▶ Work task:
Your copy of the data below must be exact and must leave out all pictures.

### Data supplied ###

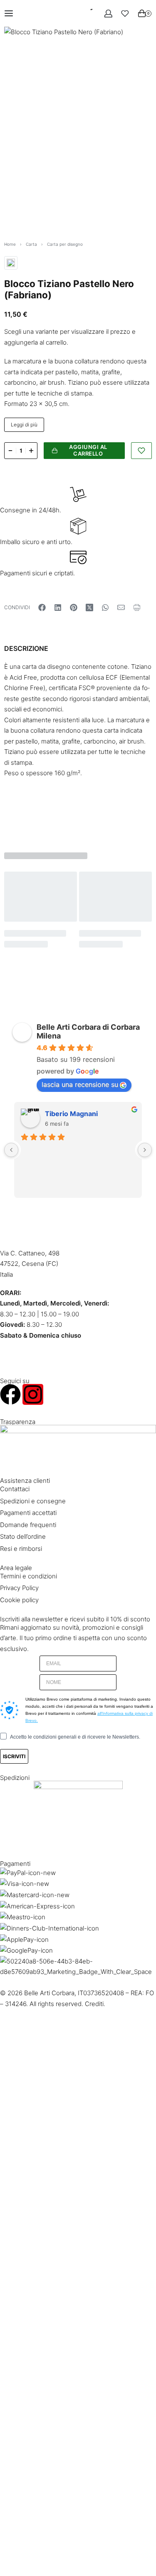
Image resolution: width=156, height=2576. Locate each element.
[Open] (125, 13)
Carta (31, 244)
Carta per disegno (65, 244)
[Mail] (121, 607)
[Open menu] (8, 13)
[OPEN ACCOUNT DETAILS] (108, 13)
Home (10, 244)
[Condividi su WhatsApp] (105, 607)
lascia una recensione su (80, 1084)
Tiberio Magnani (71, 1113)
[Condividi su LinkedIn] (58, 607)
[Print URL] (137, 607)
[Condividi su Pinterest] (73, 607)
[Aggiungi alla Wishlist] (141, 450)
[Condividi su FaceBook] (42, 607)
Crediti (94, 2004)
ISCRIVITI (14, 1756)
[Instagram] (32, 1394)
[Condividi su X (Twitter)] (89, 607)
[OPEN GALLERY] (78, 125)
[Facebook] (10, 1394)
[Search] (85, 13)
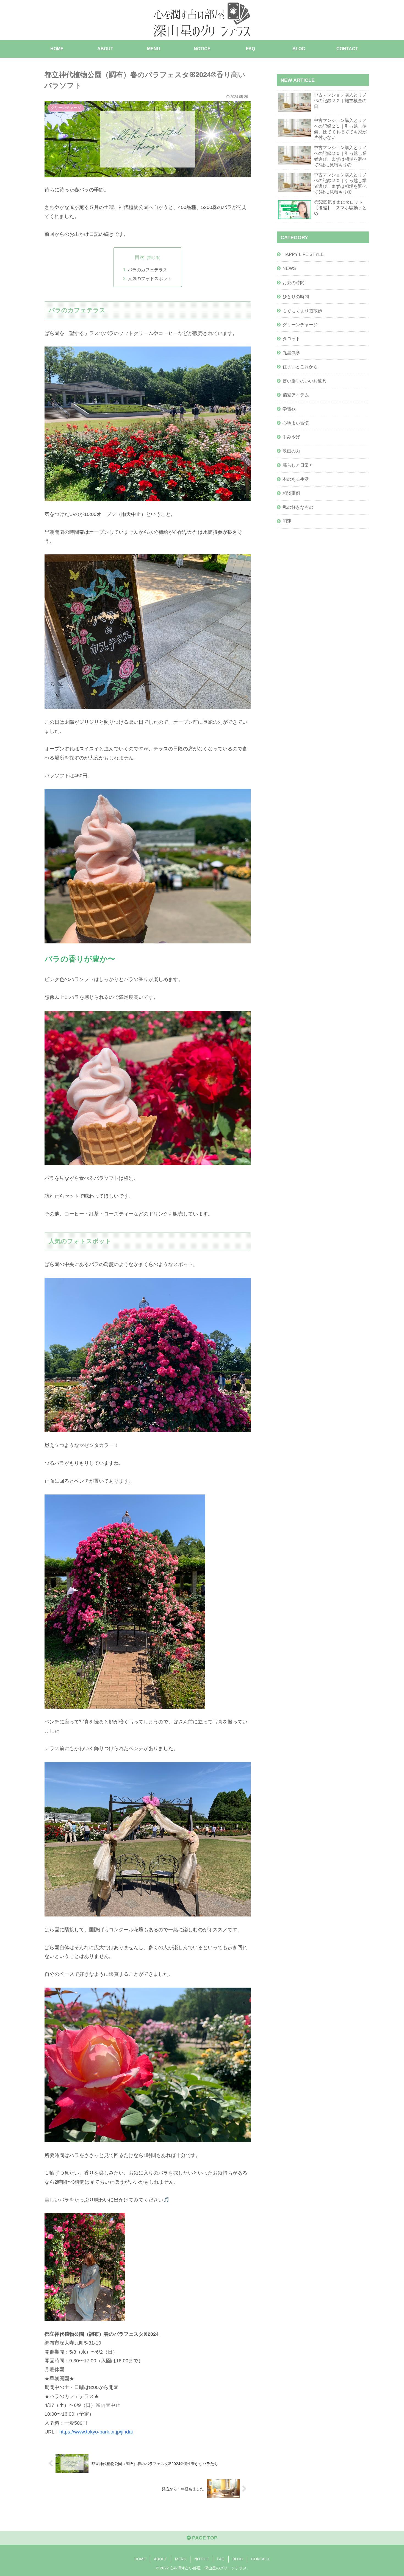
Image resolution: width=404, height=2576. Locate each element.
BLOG (238, 2559)
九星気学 (291, 352)
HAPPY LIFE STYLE (303, 254)
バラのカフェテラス (147, 269)
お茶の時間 (294, 282)
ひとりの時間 (296, 296)
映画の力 (291, 450)
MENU (180, 2559)
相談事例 (291, 492)
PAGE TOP (204, 2538)
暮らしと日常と (298, 464)
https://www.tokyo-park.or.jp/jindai (96, 2432)
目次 (140, 257)
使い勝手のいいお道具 (304, 380)
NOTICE (201, 2559)
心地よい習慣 (296, 422)
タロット (291, 338)
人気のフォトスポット (150, 278)
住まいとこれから (300, 366)
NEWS (289, 268)
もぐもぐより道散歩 (302, 310)
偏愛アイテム (296, 394)
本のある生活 (296, 478)
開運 (287, 520)
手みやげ (291, 436)
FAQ (221, 2559)
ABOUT (160, 2559)
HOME (140, 2559)
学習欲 (289, 408)
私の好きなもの (298, 506)
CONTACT (260, 2559)
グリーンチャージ (300, 324)
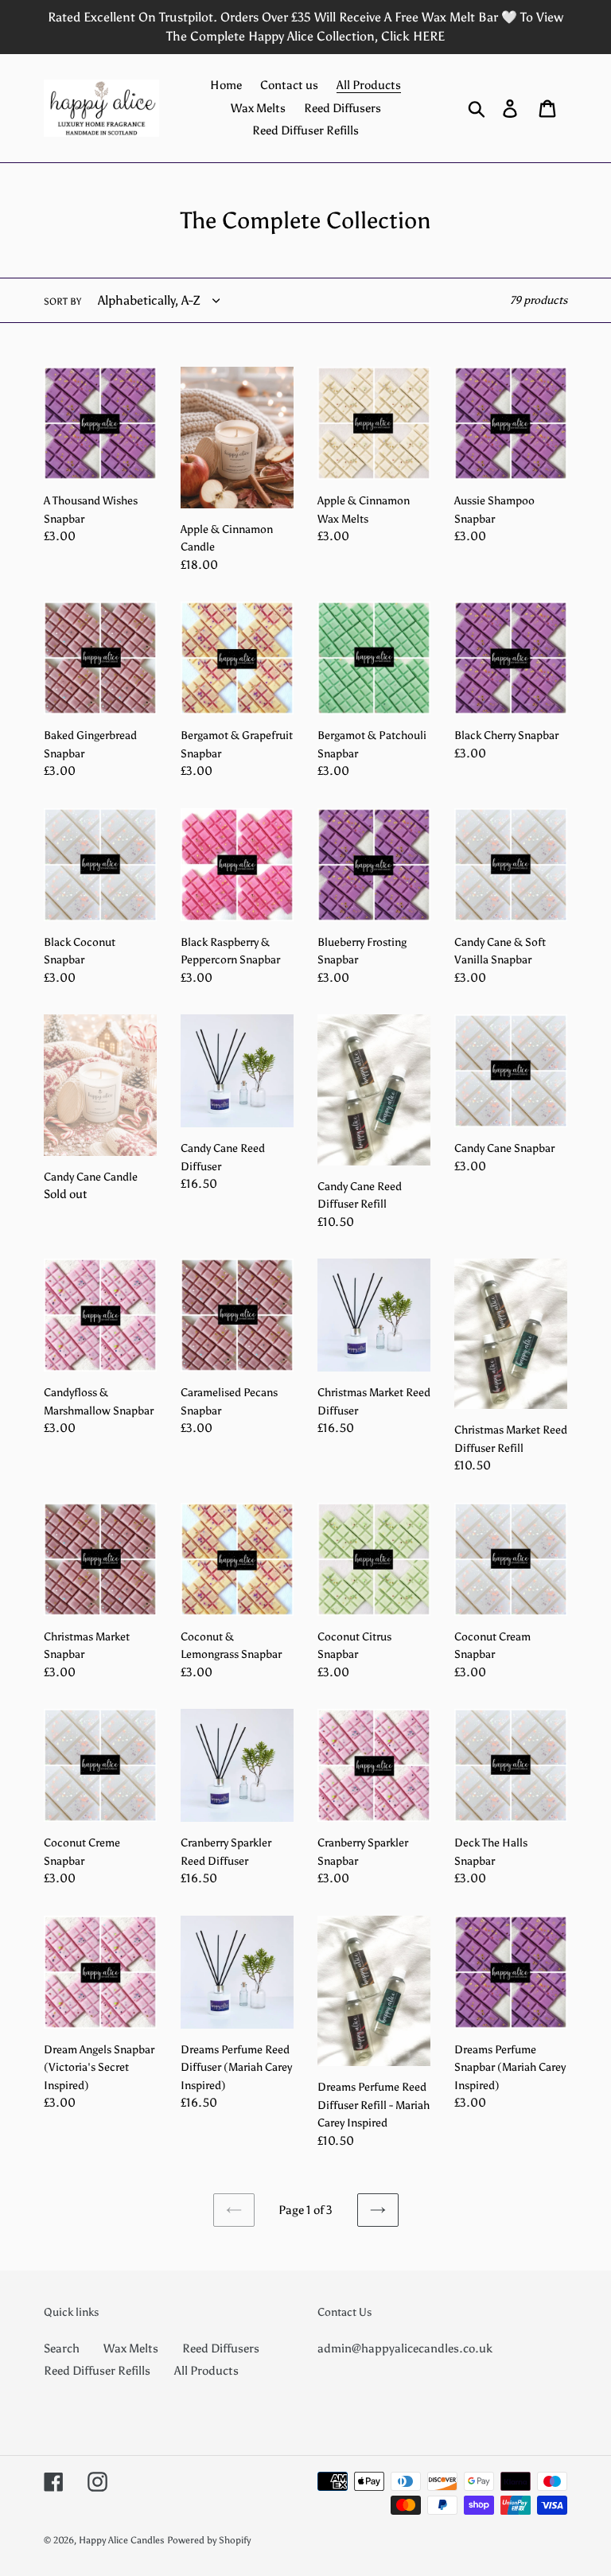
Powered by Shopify (209, 2540)
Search (62, 2348)
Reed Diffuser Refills (97, 2371)
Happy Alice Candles (122, 2540)
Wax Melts (130, 2348)
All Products (206, 2371)
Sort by (62, 301)
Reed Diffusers (220, 2348)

###

▶ Answer to this task:
Image resolution: width=156, height=2576. Locate each element.
[Open] (125, 13)
Carta (31, 244)
Carta per disegno (65, 244)
[Mail] (121, 607)
[Open menu] (8, 13)
[OPEN ACCOUNT DETAILS] (108, 13)
Home (10, 244)
[Condividi su WhatsApp] (105, 607)
lascia una recensione su (80, 1084)
Tiberio Magnani (71, 1113)
[Condividi su LinkedIn] (58, 607)
[Print URL] (137, 607)
[Condividi su Pinterest] (73, 607)
[Aggiungi alla Wishlist] (141, 450)
[Condividi su FaceBook] (42, 607)
Crediti (94, 2004)
ISCRIVITI (14, 1756)
[Instagram] (32, 1394)
[Condividi su X (Twitter)] (89, 607)
[OPEN GALLERY] (78, 125)
[Facebook] (10, 1394)
[Search] (85, 13)
Image resolution: width=404, height=2576. Locate each element.
BLOG (238, 2559)
九星気学 (291, 352)
HAPPY LIFE STYLE (303, 254)
バラのカフェテラス (147, 269)
お茶の時間 (294, 282)
ひとりの時間 (296, 296)
映画の力 (291, 450)
MENU (180, 2559)
相談事例 (291, 492)
PAGE TOP (204, 2538)
暮らしと日常と (298, 464)
https://www.tokyo-park.or.jp/jindai (96, 2432)
目次 (140, 257)
使い勝手のいいお道具 (304, 380)
NOTICE (201, 2559)
心地よい習慣 (296, 422)
タロット (291, 338)
人気のフォトスポット (150, 278)
住まいとこれから (300, 366)
NEWS (289, 268)
もぐもぐより道散歩 (302, 310)
偏愛アイテム (296, 394)
本のある生活 (296, 478)
開運 (287, 520)
手みやげ (291, 436)
FAQ (221, 2559)
ABOUT (160, 2559)
HOME (140, 2559)
学習欲 (289, 408)
私の好きなもの (298, 506)
CONTACT (260, 2559)
グリーンチャージ (300, 324)
Powered by Shopify (209, 2540)
Search (62, 2348)
Reed Diffuser Refills (97, 2371)
Happy Alice Candles (122, 2540)
Wax Melts (130, 2348)
All Products (206, 2371)
Sort by (62, 301)
Reed Diffusers (220, 2348)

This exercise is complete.